Vegetarian: Day Two
48 hours, and I still haven’t snapped.
Breakfast: Cinamon Danish.
Lunch: I had to ask someone where the nearest health food shop was. Weirdly, this was not a comfortable thing to do – I felt like I had to lower my voice to a conspiratorial level, as if I were asking for directions to the local STD clinic. Later on, when I owned up to why I’d needed the information, my colleague looked relieved, and told me she’d immediately been worried about me… which is a bit weird. Why, if someone wants something from a health food store, do we tend to assume it’s because they’re unhealthy? Surely it should be the other way round? What does this say about those who frequent these stores? Or does it say more about those who don’t? Buggered if I know.
Anyway, I stocked up on products from the Redwood range of fake meat, and swiftly wolfed down a box of Vegi-Deli Cheatin’ Chicken Style Pieces. Remarkably enough, the pieces tasted almost exactly, spookily, like the real thing. I say almost because they weren’t quite right in two ways: they didn’t have the succulance of a lovely bit of thigh cooked to perfection and dripping with herb butter, and secondly, it’s odd producing a product that impersonates the type of chicken at the end of the market that no right-thinking meat eater would ever go near: the nugget. It’s probably too much to ask for immaculate lumps of water, wheat gluten, sunflower oil & vegetable fat, soya protein, potato starch, flavourings, yeast extract, salt, sugar, thickener (carrageenan and onion powder), fermented rice & spice extracts to be shaped into perfect breasts, but still, if people are looking for an alternative to the real thing, I’m not sure if a visual copy of something many people associate with reclaimed meat and cheap southern-style chicken joints is the way forward. And yes, the biggest single ingredient really is water.

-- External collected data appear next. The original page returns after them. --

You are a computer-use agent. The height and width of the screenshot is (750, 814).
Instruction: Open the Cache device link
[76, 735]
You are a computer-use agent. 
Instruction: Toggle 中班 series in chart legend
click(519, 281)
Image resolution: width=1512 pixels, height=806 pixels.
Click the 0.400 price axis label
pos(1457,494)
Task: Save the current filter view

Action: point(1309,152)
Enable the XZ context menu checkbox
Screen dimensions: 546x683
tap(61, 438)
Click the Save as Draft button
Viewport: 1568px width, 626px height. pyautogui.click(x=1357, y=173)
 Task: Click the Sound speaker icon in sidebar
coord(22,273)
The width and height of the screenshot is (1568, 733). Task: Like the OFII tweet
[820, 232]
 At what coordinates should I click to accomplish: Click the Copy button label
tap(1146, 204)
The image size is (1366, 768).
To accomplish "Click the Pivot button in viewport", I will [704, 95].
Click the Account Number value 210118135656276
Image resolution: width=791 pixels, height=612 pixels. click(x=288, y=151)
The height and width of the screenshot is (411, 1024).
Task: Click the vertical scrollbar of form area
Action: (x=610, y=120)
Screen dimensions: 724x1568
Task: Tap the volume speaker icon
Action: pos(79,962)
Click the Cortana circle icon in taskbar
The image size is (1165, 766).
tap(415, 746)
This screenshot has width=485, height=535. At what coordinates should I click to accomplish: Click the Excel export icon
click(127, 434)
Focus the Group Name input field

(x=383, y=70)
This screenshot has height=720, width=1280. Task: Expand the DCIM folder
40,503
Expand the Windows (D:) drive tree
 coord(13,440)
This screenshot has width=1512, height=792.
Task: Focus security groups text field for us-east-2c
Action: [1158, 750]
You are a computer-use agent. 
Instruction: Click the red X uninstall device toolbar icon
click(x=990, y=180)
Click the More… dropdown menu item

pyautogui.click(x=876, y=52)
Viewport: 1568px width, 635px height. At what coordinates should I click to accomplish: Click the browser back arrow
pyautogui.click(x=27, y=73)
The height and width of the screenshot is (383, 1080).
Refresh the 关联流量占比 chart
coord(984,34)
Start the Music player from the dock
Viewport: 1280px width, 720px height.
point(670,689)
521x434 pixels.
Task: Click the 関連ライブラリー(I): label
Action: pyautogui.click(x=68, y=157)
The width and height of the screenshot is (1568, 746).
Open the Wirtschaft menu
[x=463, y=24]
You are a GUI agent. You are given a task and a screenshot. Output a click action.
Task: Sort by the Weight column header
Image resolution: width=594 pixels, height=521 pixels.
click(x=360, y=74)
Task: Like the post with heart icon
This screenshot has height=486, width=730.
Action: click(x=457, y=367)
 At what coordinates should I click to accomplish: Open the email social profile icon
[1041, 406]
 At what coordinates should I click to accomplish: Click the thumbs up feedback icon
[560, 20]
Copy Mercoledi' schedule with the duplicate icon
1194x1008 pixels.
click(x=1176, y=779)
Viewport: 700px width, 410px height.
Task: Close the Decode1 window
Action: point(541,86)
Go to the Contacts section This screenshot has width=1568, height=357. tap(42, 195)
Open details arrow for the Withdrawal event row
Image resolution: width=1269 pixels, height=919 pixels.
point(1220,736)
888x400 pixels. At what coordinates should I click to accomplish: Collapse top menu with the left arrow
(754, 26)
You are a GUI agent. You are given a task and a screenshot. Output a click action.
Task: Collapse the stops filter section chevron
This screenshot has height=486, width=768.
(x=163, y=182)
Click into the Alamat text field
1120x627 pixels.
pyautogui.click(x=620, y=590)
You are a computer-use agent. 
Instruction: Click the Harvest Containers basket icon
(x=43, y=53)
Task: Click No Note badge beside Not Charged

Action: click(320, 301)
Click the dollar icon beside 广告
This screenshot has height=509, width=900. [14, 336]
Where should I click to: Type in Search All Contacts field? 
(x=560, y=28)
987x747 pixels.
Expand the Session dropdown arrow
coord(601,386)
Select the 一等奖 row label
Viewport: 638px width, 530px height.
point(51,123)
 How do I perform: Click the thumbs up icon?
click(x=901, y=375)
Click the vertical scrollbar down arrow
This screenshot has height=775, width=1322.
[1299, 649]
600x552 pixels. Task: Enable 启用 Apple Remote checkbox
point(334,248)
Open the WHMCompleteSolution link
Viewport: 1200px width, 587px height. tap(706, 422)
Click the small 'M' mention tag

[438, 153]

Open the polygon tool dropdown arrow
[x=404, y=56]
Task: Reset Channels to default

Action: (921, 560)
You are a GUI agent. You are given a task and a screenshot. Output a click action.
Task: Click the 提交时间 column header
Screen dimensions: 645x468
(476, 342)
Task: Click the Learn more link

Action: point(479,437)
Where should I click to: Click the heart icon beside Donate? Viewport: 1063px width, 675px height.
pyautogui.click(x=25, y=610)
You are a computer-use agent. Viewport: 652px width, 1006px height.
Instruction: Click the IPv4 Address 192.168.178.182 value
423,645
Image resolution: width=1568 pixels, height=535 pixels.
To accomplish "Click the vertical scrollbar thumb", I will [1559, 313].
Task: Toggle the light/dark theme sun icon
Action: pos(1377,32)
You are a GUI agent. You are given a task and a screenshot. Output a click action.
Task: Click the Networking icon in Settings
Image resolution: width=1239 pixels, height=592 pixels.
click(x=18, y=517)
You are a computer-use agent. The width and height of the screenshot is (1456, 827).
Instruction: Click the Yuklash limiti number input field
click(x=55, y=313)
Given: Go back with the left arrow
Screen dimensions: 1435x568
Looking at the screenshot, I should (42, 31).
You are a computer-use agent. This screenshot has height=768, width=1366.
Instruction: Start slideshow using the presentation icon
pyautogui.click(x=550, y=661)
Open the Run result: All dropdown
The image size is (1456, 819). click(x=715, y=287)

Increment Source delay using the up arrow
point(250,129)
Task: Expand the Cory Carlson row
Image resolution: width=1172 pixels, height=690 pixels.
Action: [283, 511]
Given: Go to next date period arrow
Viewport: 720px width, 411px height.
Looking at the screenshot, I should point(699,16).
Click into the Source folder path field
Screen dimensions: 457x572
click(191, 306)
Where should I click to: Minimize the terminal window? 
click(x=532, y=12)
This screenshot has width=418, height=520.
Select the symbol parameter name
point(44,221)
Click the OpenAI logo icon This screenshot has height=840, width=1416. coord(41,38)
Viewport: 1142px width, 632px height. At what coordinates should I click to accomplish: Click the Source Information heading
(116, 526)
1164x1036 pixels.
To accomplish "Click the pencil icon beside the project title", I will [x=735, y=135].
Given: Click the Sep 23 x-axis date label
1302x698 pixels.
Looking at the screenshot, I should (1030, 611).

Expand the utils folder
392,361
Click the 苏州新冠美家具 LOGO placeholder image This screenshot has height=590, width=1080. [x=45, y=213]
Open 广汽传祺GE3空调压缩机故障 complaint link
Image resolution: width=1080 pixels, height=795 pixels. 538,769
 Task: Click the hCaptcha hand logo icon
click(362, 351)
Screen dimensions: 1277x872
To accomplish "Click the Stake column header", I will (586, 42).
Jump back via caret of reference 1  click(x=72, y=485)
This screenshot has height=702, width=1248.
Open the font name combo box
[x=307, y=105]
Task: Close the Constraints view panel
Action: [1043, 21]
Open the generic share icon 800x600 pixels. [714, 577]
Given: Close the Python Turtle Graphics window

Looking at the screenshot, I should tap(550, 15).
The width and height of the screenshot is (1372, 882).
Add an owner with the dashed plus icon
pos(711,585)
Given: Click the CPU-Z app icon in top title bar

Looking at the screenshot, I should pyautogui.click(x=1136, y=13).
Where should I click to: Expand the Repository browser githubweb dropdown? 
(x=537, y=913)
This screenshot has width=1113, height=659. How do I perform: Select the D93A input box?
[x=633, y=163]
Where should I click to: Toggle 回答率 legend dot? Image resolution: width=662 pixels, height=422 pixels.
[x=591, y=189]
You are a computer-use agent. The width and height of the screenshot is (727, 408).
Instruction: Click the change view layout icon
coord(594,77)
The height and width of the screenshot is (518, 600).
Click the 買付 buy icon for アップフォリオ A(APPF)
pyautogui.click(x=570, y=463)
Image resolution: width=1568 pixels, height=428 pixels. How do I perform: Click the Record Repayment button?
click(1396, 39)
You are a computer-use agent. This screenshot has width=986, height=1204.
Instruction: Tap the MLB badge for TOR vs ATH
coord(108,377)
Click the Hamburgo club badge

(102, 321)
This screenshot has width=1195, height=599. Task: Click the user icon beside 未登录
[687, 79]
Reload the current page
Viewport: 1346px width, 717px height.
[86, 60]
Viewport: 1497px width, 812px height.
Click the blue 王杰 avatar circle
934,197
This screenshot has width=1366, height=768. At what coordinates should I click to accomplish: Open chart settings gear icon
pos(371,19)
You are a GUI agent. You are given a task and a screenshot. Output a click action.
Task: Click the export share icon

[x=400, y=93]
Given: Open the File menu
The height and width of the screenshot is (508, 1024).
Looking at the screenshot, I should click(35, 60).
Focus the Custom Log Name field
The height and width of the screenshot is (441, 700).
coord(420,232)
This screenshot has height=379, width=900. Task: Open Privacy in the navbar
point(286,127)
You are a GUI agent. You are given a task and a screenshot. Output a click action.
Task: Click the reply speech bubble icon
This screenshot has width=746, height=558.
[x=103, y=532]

Dinner: I used to go out with a vegetarian. She cooked a lot of Linda McCartney dishes (I would link to the UK website, but it’s one of those pointless affairs that re-sizes your browser), and I developed a bit of a taste for the bangers: not because they were just like real thing – they weren’t – but because they had a nice, spicy taste and texture of their own. The Redwood Lincolnshire Style Sausages are similar; a bit dry, and nice enough, but completely without the fat that provides the the richness and subtle beauty of the real thing. I guess this is fair enough, what with the dish coming from a health food shop, but it does provide ammunition for the theory that these alternatives are more about function and less about pleasure. I also wonder about the name: can you really call a sausage ‘Lincolnsire-style’, when the two main identifying features of the original are that a) they’re made in Lincolnshire (the Redwood sausages are made in Northants, as far as I can tell), and b) they’re made of meat (these, obviously, aren’t). How, exactly, are they ‘Lincolnshire-style’?
Still, at least I was able to build a Beano-style plate full of bangers. Nice.